Note: This bug is displayed in read-only format because the product is no longer active in Red Hat Bugzilla.
This project is now read‑only. Starting Monday, February 2, please use https://ibm-ceph.atlassian.net/ for all bug tracking management.

Bug 1351320

Summary: OSD's assert during snap trim osd/ReplicatedPG.cc: 2655: FAILED assert(0)
Product: [Red Hat Storage] Red Hat Ceph Storage Reporter: Mike Hackett <mhackett>
Component: RADOSAssignee: David Zafman <dzafman>
Status: CLOSED UPSTREAM QA Contact: ceph-qe-bugs <ceph-qe-bugs>
Severity: high Docs Contact:
Priority: high    
Version: 1.3.2CC: ceph-eng-bugs, dzafman, flucifre, kchai, kdreyer, nlevine, olim, vumrao
Target Milestone: rc   
Target Release: 1.3.3   
Hardware: All   
OS: Linux   
Whiteboard:
Fixed In Version: Doc Type: Bug Fix
Doc Text:
Story Points: ---
Clone Of: Environment:
Last Closed: 2016-07-18 14:20:41 UTC Type: Bug
Regression: --- Mount Type: ---
Documentation: --- CRM:
Verified Versions: Category: ---
oVirt Team: --- RHEL 7.3 requirements from Atomic Host:
Cloudforms Team: --- Target Upstream Version:
Embargoed:

Description Mike Hackett 2016-06-29 17:48:20 UTC
Description of problem:

Was running Ceph 94.3 previously and was encountering issue with OSDs asserting due to snapset corruption during scrubbing (https://bugzilla.redhat.com/show_bug.cgi?id=1273127). Updated to Ceph 94.7 as belief was snapset corruption was caused by creating and/or deleting rbd snapshots during pg splitting.
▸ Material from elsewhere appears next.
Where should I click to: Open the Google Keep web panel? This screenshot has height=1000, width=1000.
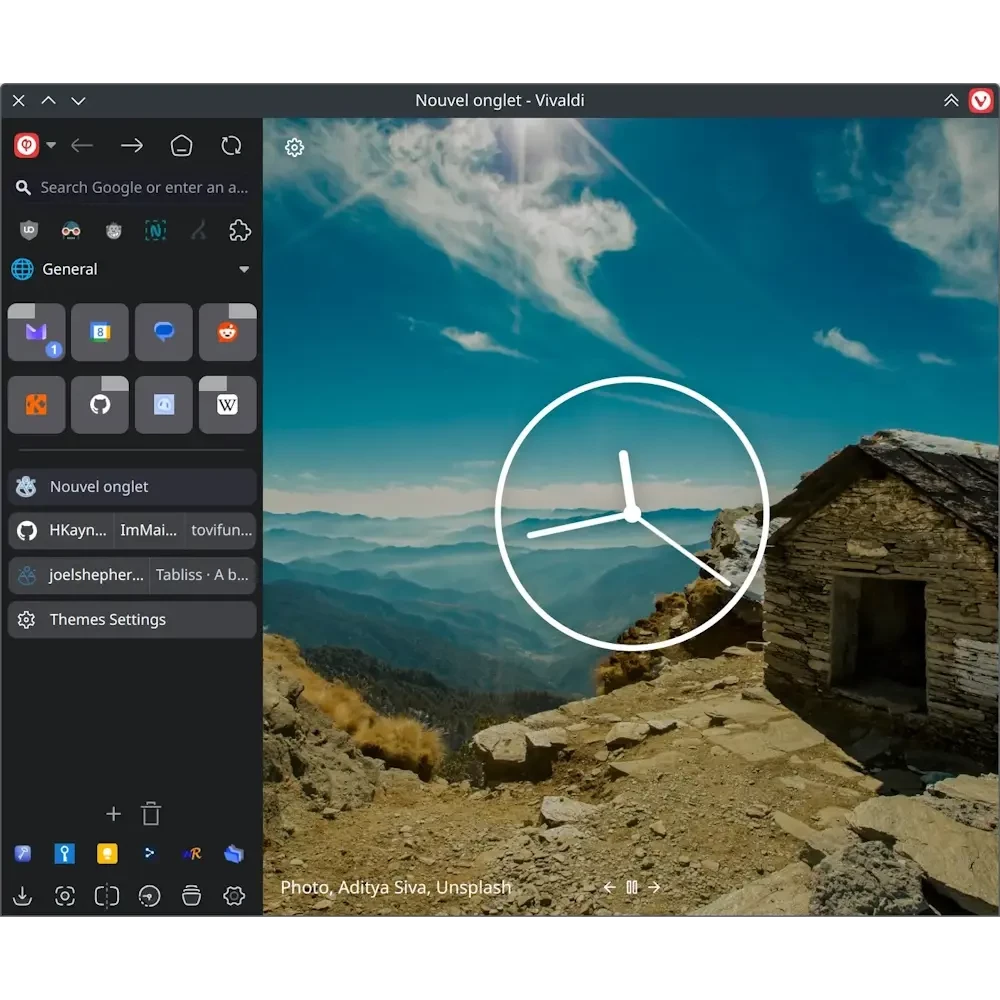click(107, 854)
This use model creates and deletes thousands of rbd snapshots per day and they had very recently split pgs when this snapset corruption originally started happening.

The 0.94.7 upgrade allowed scrubbing to happen and marked the pgs inconsistent instead. (https://github.com/ceph/ceph/pull/7702) was then able to track down the inconsistencies and resolve them, so all of the pgs are now consistent and scrubbable. The issue is now seeing OSD's segfault during snap trimming.

OSD Assert for OSD.234:

2016-06-27 08:08:16.909337 7f19777c0700 -1 osd/ReplicatedPG.cc: In function 'ReplicatedPG::RepGather* ReplicatedPG::trim_object(const hobject_t&)' thread 7f19777c0700 time 2016-06-27 08:08:16.903355
osd/ReplicatedPG.cc: 2655: FAILED assert(0)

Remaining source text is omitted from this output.